Three or four fish later, we looked around at each other and noticed that something special was happening.  We had been fishing for thirty minutes, but already had more fish than we usually caught in two hours.  We children were neither grumpy nor seasick, and not a single lure had been lost.  It was a good day.  We kept going.

While most fishing parties brought a large cooler filled with bags of ice, our container for holding fish was a brown plastic trashcan, cracked along the side and probably stolen from the back of the local fish market when my dad was a teenager.  After a quick children’s picture with the conquered beast, the fish would be dropped unceremoniously into the can, hosed with water, and left to sit on the deck as we let out the lines again.   Nibbling on a sandwich, my gaze was continually drawn to the fish as it sucked the air and beat the can with its tail until the life ran out and its eyes glazed over.  I did not enjoy the death of the fish particularly, but the conquest of it excited me.  I was amazed by the fact that this thing had been pulled from the deep, teeth gnashing, blood flowing from the place where the hook had broken through.  Keep your fingers away from the teeth, my dad always told me; a fisherman lost his finger once.  The bluefish had been wild with life only minutes before, but everything was calm and quiet in death.  I could touch those teeth now if I was brave enough.  By the time we got back to the harbor in the late afternoon, the strong, supple body had grown stiff and dull, frozen in the shape of the trashcan.

Once the boat was safely tied up and the radar packed away, my dad removed the fish from the trashcan one by one, hosed off any accumulated grime, and placed them in a plastic garbage bag.  A crowd of young children formed on the dock, whispering and pointing as fish after fish was raised out of the trashcan.  I stood by proudly, soaking up the praise of my peers – we had had a very good day on the water.  As the fish kept coming, my dad began to separate them into different bags, and looked questioningly at my grandfather.

Weren’t you counting? He said with his eyes.

Of course not, he grinned back; I thought you were counting.

“Well I definitely wasn’t counting!” I said out loud.

“Me neither!” said Martha.

My grandfather peered into the bags, counting with slight nods of his head.  Nine fish.  Even he – the man who out-eats all of us – recognized that this was too many.  We did the calculations – nine fish, ten to twelve pounds each, one hundred pounds of fish.  I stared down at more than my body’s weight in fish.  It was time for my grandfather to make some deals.

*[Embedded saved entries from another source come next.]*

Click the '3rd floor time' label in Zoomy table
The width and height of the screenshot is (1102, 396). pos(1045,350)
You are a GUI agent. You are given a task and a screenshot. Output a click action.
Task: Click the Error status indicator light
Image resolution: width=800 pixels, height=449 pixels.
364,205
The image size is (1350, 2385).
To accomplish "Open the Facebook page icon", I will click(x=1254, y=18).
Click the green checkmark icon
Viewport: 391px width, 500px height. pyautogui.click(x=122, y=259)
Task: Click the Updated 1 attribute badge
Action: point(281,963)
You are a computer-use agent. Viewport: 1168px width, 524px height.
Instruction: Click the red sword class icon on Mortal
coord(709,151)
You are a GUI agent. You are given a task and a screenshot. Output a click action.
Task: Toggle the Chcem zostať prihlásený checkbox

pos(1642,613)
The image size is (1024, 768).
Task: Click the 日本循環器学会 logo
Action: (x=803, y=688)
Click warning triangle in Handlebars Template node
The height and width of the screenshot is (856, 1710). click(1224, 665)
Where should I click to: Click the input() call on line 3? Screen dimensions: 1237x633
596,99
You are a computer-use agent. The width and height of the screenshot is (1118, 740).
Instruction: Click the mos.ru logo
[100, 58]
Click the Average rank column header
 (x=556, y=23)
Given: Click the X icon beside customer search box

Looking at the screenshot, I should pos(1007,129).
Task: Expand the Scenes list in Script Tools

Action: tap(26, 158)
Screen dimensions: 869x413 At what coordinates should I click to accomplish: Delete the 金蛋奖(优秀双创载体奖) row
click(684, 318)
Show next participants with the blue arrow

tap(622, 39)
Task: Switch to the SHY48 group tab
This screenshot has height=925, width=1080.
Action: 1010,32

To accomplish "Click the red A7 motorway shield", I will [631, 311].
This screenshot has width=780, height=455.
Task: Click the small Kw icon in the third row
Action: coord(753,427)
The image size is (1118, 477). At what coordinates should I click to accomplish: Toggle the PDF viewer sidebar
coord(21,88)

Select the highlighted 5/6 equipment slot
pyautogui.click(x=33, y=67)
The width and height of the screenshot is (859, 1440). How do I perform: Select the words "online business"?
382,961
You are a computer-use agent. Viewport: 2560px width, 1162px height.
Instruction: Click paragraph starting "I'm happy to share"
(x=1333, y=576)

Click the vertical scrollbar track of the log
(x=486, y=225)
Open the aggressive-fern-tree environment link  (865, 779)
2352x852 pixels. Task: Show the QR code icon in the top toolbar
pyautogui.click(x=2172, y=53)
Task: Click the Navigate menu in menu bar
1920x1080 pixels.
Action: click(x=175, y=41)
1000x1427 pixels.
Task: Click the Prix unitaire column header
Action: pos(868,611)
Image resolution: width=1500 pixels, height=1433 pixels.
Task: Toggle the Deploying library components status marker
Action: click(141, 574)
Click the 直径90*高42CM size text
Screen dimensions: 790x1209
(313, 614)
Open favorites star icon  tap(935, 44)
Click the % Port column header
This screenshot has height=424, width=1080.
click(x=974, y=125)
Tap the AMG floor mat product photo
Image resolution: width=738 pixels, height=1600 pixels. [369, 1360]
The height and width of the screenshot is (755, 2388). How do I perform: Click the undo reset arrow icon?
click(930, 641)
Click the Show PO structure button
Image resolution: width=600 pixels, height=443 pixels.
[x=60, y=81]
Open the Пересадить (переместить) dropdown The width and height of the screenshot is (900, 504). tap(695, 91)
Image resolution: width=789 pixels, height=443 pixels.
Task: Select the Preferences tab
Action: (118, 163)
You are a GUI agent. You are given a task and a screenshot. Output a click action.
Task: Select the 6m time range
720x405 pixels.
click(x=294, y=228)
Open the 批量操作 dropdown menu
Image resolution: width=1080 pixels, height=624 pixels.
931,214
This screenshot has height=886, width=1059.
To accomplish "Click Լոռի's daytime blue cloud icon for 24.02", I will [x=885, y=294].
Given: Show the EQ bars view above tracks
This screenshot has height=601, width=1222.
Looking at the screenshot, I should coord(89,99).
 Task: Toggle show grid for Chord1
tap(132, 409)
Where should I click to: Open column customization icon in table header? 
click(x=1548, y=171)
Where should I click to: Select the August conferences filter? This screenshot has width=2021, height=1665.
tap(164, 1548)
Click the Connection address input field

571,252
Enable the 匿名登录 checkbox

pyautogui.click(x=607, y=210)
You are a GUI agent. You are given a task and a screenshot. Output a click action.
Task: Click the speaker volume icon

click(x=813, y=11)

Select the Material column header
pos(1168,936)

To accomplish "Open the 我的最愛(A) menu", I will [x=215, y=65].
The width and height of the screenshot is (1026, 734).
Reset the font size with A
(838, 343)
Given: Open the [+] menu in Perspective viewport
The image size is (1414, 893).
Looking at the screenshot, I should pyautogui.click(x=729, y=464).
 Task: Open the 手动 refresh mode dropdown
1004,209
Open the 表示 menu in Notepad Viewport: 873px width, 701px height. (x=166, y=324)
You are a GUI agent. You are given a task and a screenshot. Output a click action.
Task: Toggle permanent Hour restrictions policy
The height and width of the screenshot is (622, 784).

First he offered a fish to the boat next to us, a beautiful old light blue cruiser.  Phalarope was the only other wooden boat left in the harbor, and my grandfather had always had a special respect for it and its captain, a man only a few years my grandfather’s junior.  He kept his boat impeccably clean, and he was always out on the deck tinkering, making things perfect.  “He doesn’t go out very often,” my dad explained, “but when he does, he goes way out.  You can’t let anything go wrong when you’re all the way out there.”

I thought about how the Souvenir single-handedly kept the Menemsha Coast Guard Station in business with our engine failures and leaks, and had newfound respect for this man and his boat.  It was nice to have him docked next door, and the fish now resting in his fridge ensured that he would be keeping watch on the Souvenir in case it chose to spontaneously ignite again.

His deal with Phalarope finished, my grandfather shuffled down the docks towards the fish market – “Betty Larsen should be willing to make a trade,” he told us.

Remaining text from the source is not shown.